Your documents will highlight who is responsible for paying what. There will be seller fees and buyer fees. Most of the fees will be yours. So who pays for them? You. That is, unless you negotiated with the sellers to pay part or all of your closing costs as listed on the sales contract.

You can also have the lender pay the closing costs, again some or all. How does the lender pay for your closing costs if lenders are required to offer the same costs to all borrowers for the same type of loan? Lenders can adjust the interest rate on your loan and provide a lender credit at the closing table. Here’s how it works:

When you get interest rate quotes you’ll get a rate without any discount points and you can get a rate quote with discount points. A discount point is expressed as a percentage of the loan amount and reduces the interest rate on the loan. A discount point is a form of prepaid interest, the lender gets some interest upfront when you pay a point or the lender gets the interest over the life of the loan. Yet it’s your choice whether or not to pay points. Using a regular 30 year loan, by paying one point, or 1.00% of the loan amount, the rate on the loan will drop by about 0.25%. The more points you pay, the lower your rate will be. However, we’ll work together to see if points make financial sense in your situation.

Okay, now what if instead of lowering your rate by 0.25% your increase your rate by 0.25%? Why would anyone do that? In this instance, there can be a closing cost credit in exchange for the higher rate. This is how “no closing cost” loans actually work. The lender will agree to pay for some or all of your costs by adjusting your rate. If on a $250,000 loan, paying $2,500 for a point will lower the rate by about 0.25%.

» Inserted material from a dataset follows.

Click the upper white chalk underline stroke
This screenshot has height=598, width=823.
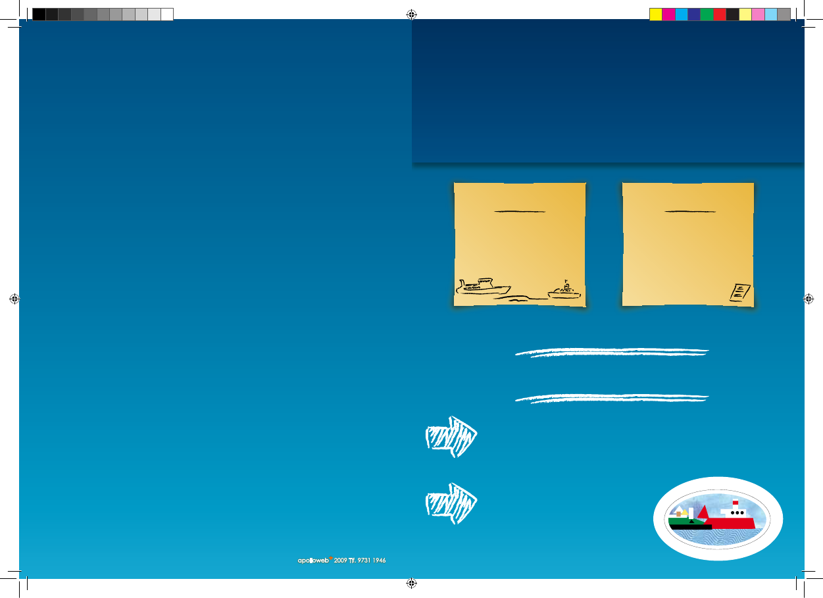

Increasing your rate by 0.25% will provide a credit to you in the amount of $2,500. Again, we’ll work together to find the ideal situation but many times exchanging a slightly higher rate for closing cost credit works out better, especially if someone is relatively short term.


At Your Closing

You’ll receive your Closing Disclosure three days before your scheduled closing. Use this form to compare the initial loan estimate you received from your lender. Lender fees must be the same. If lender fees are higher on the closing disclosure than the original estimate the lender is responsible paying the overcharge.

For third party charges by providers the lender selected, the lender is responsible for amounts greater than 10% of the original quote. For servicers picked out by the borrowers, the borrower is responsible for the additional fees.

You will review and sign your documents and wire the necessary funds to the settlement agent.